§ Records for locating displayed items
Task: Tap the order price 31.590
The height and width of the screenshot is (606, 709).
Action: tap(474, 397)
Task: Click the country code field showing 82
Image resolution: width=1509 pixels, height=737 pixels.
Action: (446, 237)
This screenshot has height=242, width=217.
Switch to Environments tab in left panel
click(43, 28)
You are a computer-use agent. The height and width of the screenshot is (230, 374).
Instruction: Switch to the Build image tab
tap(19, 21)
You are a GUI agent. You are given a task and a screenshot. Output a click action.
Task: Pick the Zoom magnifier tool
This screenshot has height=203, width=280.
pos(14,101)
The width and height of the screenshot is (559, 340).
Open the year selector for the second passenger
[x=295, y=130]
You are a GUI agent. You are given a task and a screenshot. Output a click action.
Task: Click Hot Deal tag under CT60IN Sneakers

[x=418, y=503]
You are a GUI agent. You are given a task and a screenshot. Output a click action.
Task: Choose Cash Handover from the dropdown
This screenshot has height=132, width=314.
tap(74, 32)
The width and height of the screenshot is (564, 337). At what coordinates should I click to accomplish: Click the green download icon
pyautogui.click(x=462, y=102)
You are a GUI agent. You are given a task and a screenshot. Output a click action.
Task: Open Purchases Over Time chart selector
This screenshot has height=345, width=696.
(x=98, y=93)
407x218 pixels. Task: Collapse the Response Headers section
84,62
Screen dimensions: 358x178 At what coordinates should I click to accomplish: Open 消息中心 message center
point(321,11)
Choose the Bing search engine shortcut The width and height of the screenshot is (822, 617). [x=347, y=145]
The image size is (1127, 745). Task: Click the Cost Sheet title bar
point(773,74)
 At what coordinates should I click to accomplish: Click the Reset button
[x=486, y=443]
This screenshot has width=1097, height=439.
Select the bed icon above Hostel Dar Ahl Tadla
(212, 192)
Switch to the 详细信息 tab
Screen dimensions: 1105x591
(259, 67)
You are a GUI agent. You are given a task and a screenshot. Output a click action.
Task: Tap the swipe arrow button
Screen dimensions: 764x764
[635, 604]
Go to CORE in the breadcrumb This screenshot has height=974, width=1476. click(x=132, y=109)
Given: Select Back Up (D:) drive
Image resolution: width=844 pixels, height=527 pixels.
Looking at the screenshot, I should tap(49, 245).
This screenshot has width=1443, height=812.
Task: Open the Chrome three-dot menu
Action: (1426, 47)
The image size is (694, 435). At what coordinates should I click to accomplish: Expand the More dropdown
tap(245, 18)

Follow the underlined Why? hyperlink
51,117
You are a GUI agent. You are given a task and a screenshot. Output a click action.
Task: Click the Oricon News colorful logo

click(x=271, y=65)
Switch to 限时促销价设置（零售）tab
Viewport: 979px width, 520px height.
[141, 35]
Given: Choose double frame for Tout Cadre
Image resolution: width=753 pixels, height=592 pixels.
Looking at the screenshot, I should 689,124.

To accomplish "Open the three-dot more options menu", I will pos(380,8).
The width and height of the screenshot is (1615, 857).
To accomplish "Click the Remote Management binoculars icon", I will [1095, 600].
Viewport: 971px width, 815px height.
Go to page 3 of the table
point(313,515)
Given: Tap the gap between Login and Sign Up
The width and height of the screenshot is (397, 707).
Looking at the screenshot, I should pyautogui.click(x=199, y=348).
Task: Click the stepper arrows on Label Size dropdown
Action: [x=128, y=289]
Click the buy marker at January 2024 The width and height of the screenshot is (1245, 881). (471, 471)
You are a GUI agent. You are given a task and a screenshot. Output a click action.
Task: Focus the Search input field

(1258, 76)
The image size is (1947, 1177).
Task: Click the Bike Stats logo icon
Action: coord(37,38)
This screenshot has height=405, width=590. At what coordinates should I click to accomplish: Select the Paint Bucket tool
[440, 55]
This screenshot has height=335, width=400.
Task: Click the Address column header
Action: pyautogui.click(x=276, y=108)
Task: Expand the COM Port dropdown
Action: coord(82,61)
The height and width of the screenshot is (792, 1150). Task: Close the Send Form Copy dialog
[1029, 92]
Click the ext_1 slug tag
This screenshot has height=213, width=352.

§ The request
Give the part of the items that opens at the start of the records and closes with the line containing "Action: (446, 237)" as a numbered list, omitting blank lines.

§ Correct result
1. Task: Tap the order price 31.590
2. The height and width of the screenshot is (606, 709).
3. Action: tap(474, 397)
4. Task: Click the country code field showing 82
5. Image resolution: width=1509 pixels, height=737 pixels.
6. Action: (446, 237)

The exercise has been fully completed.